The Büttenpapierfabrik Gmund GmbH & Co. KG is a paper manufacturer with its headquarters in Gmund am Tegernsee and about 120 employees.
The company operates in papermaking in the sectors fine paper, woodfree uncoated paper and paper products. Gmund customers in about 70 countries.

== History ==
From the beginnings, under the management of Johann Nepomuk Haas, founder of the company, GMUND started to produce fine hand made papers. The Kohler family, who has been running the company since 1904, continued this idea and also developed it further on to suit the times.

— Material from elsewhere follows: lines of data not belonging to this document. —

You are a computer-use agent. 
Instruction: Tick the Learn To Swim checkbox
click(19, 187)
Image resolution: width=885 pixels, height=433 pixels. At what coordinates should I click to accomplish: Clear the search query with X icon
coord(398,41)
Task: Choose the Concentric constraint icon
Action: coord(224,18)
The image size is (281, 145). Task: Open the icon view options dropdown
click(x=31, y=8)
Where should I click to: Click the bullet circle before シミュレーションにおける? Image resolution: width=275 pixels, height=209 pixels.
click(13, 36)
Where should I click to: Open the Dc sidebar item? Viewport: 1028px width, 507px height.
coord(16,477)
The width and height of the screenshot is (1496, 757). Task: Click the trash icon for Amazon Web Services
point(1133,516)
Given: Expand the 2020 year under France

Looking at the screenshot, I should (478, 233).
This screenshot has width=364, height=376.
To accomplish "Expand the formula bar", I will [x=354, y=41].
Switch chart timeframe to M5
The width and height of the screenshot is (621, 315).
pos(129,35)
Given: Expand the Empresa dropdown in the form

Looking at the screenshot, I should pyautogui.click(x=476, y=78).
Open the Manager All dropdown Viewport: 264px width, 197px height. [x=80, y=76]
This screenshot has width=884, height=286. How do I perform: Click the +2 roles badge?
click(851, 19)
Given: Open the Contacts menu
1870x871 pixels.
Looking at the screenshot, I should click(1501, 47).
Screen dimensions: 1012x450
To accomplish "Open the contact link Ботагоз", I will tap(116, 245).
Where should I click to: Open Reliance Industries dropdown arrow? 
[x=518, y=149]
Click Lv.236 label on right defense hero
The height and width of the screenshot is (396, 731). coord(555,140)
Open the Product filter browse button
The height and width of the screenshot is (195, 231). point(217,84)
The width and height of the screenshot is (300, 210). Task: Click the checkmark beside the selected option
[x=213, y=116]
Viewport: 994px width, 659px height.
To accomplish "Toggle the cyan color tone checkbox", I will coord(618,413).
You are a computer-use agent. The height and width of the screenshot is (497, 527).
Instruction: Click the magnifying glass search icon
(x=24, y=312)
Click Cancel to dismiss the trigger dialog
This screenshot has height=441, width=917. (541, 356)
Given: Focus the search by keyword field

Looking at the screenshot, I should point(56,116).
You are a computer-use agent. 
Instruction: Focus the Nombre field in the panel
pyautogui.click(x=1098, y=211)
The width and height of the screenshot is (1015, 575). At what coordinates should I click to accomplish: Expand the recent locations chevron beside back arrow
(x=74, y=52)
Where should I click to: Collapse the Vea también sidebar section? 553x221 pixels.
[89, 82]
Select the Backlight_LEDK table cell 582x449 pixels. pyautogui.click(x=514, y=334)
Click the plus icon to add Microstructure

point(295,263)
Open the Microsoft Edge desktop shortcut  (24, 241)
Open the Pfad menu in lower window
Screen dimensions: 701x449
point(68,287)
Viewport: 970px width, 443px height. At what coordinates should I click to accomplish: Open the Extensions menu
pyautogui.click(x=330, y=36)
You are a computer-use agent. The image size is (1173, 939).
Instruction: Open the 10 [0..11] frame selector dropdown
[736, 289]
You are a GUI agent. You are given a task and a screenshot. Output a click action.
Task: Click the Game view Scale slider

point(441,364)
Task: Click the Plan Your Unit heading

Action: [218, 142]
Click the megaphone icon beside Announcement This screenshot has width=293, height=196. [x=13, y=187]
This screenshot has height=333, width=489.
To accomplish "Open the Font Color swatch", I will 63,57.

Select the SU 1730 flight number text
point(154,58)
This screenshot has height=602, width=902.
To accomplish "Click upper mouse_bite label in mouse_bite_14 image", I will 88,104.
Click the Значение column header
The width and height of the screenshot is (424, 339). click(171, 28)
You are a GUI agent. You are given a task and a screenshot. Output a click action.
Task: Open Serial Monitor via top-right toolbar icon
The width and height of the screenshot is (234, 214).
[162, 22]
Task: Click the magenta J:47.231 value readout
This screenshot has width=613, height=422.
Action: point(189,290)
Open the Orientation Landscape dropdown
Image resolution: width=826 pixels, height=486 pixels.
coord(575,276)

Johann Nepomuk Haas founded the paper mill in 1829. He had the license to collect rags, which you needed to produce paper. Till 1850 paper was exclusively made from rags. In 1854 Gregor Fichtner took over responsibility for the business and extended it to 60 employees. He concentrated on producing hand made fine paper and supplying papers for official and government documentation. At that time Gmund was purveyor to the Bavarian Royal Court of Munich. After the conflagration in 1860 Gregor Fichtner rebuilt the factory and installed in 1886 the first paper machine. It is still in full activity and therefore one of the oldest running machines in Europe.

In 1904 the paper mill was taken over by Ludwig Alois Kohler, an ancestor of today's owner. He had the revolutionary idea of producing coloured paper and he introduced a wide variety of different structures to the basic paper using felt markings and embossing calendars. Ludwig A. Kohler died 1921 when the bottom edge of his coat caught in the paper machine and he was dragged into the rotating drums. His nephew continued the business. During World War II atypical papers such as map papers, filter paper for gas masks, photographic papers blackened with soot and black-out paper were produced at Gmund am Tegernsee. In 1952 the factory was taken over by Ludwig Maximilian Kohler († 2004) and the fine paper segment was expanded. A second paper machine was installed by Ludwig M. Kohler in order to offer a bigger range of products and formats. At these days his son, Florian Kohler, runs the company.

== Products ==
The range consists of more than 25 different collections with about 100, 000 product variations. Gmund also produces customized products.

== Ecology ==
In July 2006 Gmund papers has been certified by the FSC (Forest Stewardship Council) (Nr. GFA – COC – 001370). For the production of FSC certified papers Gmund uses only FSC-certified material and material from controlled cultivation. All non FSC-certified materials are controlled according to the FSC standard for controlled wood (FSC-STD-40-005).